For decades, Upendra’s political relevance rested on his hold over the Kushwaha bloc. Governments courted him not because of the number of MLAs he controlled but because he was perceived as a gateway to a crucial voter bloc. But now, the chief minister himself is the BJP’s Kushwaha vote-catcher. The party no longer needs to outsource Kushwaha representation to an ally. For the first time, one of the state’s most important OBC blocs is represented directly from the chief minister’s office itself.
The Deepak episode in the MLC polls is thus a turning point. The NDA found room for everybody else but not Upendra’s son. For much of the past two decades, Upendra occupied a peculiar place in Bihar politics. Alliances sought his company. He joined Nitish Kumar, broke away, returned, left again and launched successive political vehicles. Critics called it inconsistency. Supporters called it survival. Either way, the strategy ensured Upendra remained politically relevant long after many contemporaries had faded from view. But now, the NDA has something it lacked in the earlier years—a chief minister from the same social cohort.
Upendra is believed to have refused the RLM’s merger with the BJP even as he reaffirmed his party presence in the NDA and left Deepak’s future in the hands of the BJP leadership. The point was not dynastic discomfort. It was leverage—or rather the visible thinning of it.
That is where Choudhary turns the tide. A BJP that once depended on allies to interpret caste blocs now has a leader himself legible to one of the most important electoral segments. In political terms, Choudhary has made the BJP less dependent and more self-contained. It can now speak not only to Bihar but increasingly for Bihar, through one of its own.
The change is visible not only in the caste arithmetic but governance too. Since assuming office in April, Choudhary has projected momentum. His administration moved quickly on a series of initiatives—AI-based scrutiny of engineering estimates, an emerging AI policy framework, plans for a Ganga Expressway under the public-private-partnership model, expansion of model state-run schools, new degree colleges, satellite townships and the Sahyog grievance redressal system.
Under him, the very language of governance has become more direct, interventionist and politically communicative. Officials increasingly speak of deadlines, outcomes and rapid execution. Choudhary’s public messaging projects an administration seen to act. This is where the BJP’s transformation becomes more interesting than the usual tale of a ruling party enjoying office.
For much of the Nitish Kumar era, the BJP was a powerful partner, but with authority mediated through coalition arrangements and constrained by the realities of shared power. Under Choudhary, it increasingly resembles a party discovering what it feels like to govern on its own terms. The rhetoric is sharper, the administrative tempo faster and the party’s social reach less dependent on intermediaries.
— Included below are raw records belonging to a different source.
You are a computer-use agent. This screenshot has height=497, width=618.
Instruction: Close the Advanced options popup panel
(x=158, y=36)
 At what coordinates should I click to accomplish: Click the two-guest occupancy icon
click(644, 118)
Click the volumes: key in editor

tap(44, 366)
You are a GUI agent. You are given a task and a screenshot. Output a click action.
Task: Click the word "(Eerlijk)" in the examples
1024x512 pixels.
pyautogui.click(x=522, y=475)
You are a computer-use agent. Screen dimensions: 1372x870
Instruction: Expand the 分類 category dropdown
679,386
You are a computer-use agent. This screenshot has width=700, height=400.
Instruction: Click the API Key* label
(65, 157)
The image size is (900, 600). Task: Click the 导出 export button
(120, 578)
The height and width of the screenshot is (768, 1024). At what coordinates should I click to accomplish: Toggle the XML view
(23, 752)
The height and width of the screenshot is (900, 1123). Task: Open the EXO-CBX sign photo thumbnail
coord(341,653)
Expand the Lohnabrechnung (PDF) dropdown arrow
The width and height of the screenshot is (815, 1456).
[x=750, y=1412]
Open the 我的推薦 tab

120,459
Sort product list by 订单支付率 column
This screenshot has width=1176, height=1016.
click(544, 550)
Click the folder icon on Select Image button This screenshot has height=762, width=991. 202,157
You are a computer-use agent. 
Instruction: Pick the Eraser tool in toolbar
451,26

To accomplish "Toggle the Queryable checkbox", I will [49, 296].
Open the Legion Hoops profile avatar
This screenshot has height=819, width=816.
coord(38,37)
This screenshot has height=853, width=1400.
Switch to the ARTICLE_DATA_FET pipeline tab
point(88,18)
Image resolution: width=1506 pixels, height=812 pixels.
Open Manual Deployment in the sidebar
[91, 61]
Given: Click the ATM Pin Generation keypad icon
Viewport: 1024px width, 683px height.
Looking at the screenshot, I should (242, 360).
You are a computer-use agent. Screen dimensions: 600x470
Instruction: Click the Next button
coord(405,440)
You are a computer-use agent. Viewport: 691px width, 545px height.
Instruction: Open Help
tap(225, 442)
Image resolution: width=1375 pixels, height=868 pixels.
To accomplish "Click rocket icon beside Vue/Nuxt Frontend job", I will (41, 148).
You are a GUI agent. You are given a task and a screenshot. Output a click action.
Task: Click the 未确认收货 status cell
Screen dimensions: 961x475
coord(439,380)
Caste is still an enduring political currency in Bihar. But allies are no longer the only bridge between the BJP and the voter. Choudhary’s presence in the chief minister’s office has transformed the party from an alliance manager into a more confident governing force.
That explains why the legislative council election, though unopposed and almost dull in form, carried such force in substance. It produced a message about who now matters inside the NDA. Deepak’s omission was a loud message. It suggested the NDA could afford to be selective because it no longer needed every old accommodation to keep itself standing.
Yet the larger story is not about Deepak or ultimately Upendra. It is about the BJP itself. For decades, the party’s growth in Bihar depended upon balancing powerful regional leaders, each claiming influence over a particular social constituency. Today, the BJP appears increasingly confident it can cultivate those relationships itself. At the centre of that confidence stands Choudhary. He has given the party something long sought: political aatmanirbharta.